Epona Biotec: A Brand History
Posted on October 1, 2020
In 2015 a chance meeting in Hong Kong between tech entrepreneur Adrian Poon and equine veterinary surgeon Dr Michael Hurley established the basis for what would eventually become Epona Biotec. Adrian believed there was value in the remote monitoring of horses and that the equine industry was ready to become a part of the growing world of Internet of Things (IoT). With Michael’s extensive industry experience, it was clear that the concept of remotely monitoring simple clinical parameters such as temperature, pulse and respiration would provide incredibly valuable information on a horse’s health, if the data were available in real-time.

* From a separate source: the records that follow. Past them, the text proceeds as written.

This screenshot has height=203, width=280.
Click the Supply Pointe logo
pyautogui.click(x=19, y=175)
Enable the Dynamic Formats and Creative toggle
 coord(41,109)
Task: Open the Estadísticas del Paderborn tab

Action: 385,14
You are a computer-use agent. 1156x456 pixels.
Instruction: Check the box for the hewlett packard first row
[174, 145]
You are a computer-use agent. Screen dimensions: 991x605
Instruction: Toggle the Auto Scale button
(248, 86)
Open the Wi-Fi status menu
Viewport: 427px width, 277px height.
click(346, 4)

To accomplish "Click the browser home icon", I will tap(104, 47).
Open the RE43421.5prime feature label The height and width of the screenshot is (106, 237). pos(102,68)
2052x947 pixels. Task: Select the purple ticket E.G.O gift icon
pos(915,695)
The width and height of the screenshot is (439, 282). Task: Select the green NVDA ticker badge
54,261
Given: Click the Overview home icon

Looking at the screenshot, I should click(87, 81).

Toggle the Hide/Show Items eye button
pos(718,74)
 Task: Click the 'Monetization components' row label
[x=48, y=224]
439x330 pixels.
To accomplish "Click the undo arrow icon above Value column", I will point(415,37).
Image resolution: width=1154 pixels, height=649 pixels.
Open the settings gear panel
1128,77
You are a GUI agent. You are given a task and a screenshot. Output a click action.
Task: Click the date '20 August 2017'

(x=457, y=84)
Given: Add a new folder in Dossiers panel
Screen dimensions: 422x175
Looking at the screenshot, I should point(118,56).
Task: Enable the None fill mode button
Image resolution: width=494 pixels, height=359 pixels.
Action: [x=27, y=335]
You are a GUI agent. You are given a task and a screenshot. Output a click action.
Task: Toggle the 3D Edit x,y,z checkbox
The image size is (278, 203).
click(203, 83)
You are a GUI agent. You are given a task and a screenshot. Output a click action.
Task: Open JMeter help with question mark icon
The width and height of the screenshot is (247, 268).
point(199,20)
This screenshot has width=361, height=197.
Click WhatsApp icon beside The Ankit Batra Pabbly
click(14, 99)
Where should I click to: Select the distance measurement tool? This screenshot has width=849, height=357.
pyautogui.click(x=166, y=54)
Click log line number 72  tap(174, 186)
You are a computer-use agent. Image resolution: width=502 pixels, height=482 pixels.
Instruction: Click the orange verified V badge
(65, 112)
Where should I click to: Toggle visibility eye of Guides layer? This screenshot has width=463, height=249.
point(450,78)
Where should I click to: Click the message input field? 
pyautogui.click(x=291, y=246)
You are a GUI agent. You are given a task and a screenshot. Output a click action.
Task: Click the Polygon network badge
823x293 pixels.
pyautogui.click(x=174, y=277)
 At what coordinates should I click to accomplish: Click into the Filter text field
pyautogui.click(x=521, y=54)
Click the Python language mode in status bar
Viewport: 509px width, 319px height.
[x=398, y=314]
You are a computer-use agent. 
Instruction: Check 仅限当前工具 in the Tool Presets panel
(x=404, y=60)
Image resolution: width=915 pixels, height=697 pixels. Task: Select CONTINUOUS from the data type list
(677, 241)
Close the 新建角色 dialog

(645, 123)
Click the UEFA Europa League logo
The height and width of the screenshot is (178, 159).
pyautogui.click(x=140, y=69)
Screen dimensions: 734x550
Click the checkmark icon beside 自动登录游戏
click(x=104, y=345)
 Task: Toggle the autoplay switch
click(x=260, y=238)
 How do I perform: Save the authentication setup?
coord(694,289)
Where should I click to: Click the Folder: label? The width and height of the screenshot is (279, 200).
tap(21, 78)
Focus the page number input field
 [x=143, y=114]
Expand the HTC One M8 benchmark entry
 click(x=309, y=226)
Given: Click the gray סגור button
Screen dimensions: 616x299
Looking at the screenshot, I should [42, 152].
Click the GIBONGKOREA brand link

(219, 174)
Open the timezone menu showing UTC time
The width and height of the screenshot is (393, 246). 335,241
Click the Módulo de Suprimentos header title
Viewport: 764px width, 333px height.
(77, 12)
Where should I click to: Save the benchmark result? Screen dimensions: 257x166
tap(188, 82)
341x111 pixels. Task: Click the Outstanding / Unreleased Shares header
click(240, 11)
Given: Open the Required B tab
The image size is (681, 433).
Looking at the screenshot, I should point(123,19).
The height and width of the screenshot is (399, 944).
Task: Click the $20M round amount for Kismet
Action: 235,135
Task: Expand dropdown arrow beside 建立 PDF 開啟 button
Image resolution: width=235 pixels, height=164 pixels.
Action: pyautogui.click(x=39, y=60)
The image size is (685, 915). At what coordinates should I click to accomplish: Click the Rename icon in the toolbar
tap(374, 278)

Based on a scientific paper about Shipping Fever that Michael had published in The Veterinary Journal, the first use case scenario for such real-time data was identified. Shipping Fever is a potentially serious lung infection that horses are at risk of developing during long-distance transportation. As the name suggests, the first clinical sign to develop is a fever. It was theorised that if the fever could be identified early in the course of the disease, the horse could be treated immediately, resulting in a better clinical outcome. In 2016, with assistance from the Cyberport Creative Microfund, proof-of-concept was rapidly established and Epona Biotec was founded. The company is aptly named after the Celtic Goddess Epona, the protector of horses. Further research and development were completed in 2017 through the Cyberport Incubation Programme, and a first round of private investment was accepted in 2018. The capital investment allowed the company to fast track product development, and in 2020 Epona Biotec launched their flagship product the VetTrue™ System for monitoring the core body temperature of horses in real-time. This system is a world-first in the equine veterinary market and has applications in equine transport, veterinary hospitals, veterinary research, equine quarantine units, and during infectious disease outbreaks in horse populations. With the USA, Hong Kong and Australian patents recently secured, EU patents pending, and tremendous interest from industry bodies, Epona Biotec’s objective is to continue developing their innovative range of point-of-care biosensors. The company is proud of its achievements and particularly in its role of promoting equine welfare through the applied use of technology.